BRIEF DESCRIPTION OF THE DRAWINGS
[0010] FIGS. 1A and 1B show an optical schematic of an example
adjustable beam illuminator with an adjustably positioned
collimating lens located in its collimated beam ("spot") mode
position (FIG. 1A) and in a large output cone angle ("flood") mode
position (FIG. 1B).
[0011] FIG. 2 shows an exploded view of an example adjustable beam
illuminator having a focusing mechanism that adjusts the position
of a collimating lens in the illuminator without altering the
length of the housing enclosing the illuminator.

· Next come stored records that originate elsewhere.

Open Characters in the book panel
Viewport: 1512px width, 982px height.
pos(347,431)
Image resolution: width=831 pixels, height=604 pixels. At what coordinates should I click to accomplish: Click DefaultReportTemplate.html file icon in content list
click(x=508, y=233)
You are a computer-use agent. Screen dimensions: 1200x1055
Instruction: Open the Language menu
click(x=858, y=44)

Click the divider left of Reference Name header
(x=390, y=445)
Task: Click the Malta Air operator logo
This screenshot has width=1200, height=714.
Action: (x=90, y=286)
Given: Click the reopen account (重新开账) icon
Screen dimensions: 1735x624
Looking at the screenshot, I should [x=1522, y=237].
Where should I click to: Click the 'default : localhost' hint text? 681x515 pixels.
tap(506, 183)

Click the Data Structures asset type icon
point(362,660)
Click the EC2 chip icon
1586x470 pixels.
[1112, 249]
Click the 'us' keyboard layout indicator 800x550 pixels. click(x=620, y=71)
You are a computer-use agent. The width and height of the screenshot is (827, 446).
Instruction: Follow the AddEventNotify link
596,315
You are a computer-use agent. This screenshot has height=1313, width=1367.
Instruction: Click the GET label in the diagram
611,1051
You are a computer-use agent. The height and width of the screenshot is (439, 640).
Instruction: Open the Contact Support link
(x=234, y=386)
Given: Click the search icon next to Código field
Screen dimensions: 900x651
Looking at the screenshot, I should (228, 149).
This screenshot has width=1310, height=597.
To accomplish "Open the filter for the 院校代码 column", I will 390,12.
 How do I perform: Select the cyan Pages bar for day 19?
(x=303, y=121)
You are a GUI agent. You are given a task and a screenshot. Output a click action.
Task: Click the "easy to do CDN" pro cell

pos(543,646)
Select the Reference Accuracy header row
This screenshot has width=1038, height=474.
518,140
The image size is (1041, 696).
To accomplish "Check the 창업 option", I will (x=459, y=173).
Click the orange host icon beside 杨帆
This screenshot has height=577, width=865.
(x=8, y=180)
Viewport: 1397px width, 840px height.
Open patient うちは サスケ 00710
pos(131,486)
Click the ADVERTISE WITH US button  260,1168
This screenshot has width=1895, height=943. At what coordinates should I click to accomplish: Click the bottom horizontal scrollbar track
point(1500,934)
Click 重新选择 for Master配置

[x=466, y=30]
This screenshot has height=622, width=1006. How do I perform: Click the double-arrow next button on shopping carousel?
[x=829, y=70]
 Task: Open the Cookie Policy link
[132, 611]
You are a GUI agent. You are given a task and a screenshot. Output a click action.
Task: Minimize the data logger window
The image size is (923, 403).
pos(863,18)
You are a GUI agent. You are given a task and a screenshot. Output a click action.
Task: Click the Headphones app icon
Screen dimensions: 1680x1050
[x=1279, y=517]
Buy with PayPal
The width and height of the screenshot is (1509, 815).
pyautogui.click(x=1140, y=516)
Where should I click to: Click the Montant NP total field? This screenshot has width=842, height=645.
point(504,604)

[0012] FIGS. 3A and 3B show cross-sections of a portion of the
illuminator of FIG. 2, with the collimating lens positioned for
collimating mode (FIG. 3A) and at a "flood" mode position (FIG.
3B).
[0013] FIG. 4 shows "detail B" from FIG. 2--in cross-section,
details of a light emitting diode, aperture, and collecting lens
assembly in the adjustable beam illuminator of FIG. 2.
[0014] FIG. 5 shows an exploded view of the adjustable beam
illuminator of FIG. 2 in a housing in combination with two aiming
lasers.
[0015] FIG. 6 shows an exploded view of the adjustable beam
illuminator of FIG. 2 in a flash-light style housing.
DETAILED DESCRIPTION
[0016] The following detailed description should be read with
reference to the drawings, in which identical reference numbers
refer to like elements throughout the different figures. The
drawings, which are not necessarily to scale, depict selective
embodiments and are not intended to limit the scope of the
invention. The detailed description illustrates by way of example,
not by way of limitation, the principles of the invention. This
description will clearly enable one skilled in the art to make and
use the invention, and describes several embodiments, adaptations,
variations, alternatives and uses of the invention, including what
is presently believed to be the best mode of carrying out the
invention. As used in this specification and the appended claims,
the singular forms "a," "an," and "the" include plural referents
unless the context clearly indicates otherwise.
[0017] The term "cone angle" as used herein refers to the angle
between outer edges of a beam of light, with the "outer edges" of
the beam located where the intensity of the beam falls to about 50%
of the intensity in the central portion of the beam (i.e., the cone
angle corresponds to the full width at half maximum of the
beam).
[0018] This specification discloses apparatus, systems, and methods
by which light emitted from a light source such as a high-power
infrared light emitting diode, for example, may be formed into a
beam with an output cone angle adjustable from a small angle
(substantially collimated) to a larger cone angle providing broad
area "flood" illumination. In some variations the beam cone angle
may be continuously adjustable between collimated mode and a range
of flood modes (e.g., flood modes having a range of cone angles).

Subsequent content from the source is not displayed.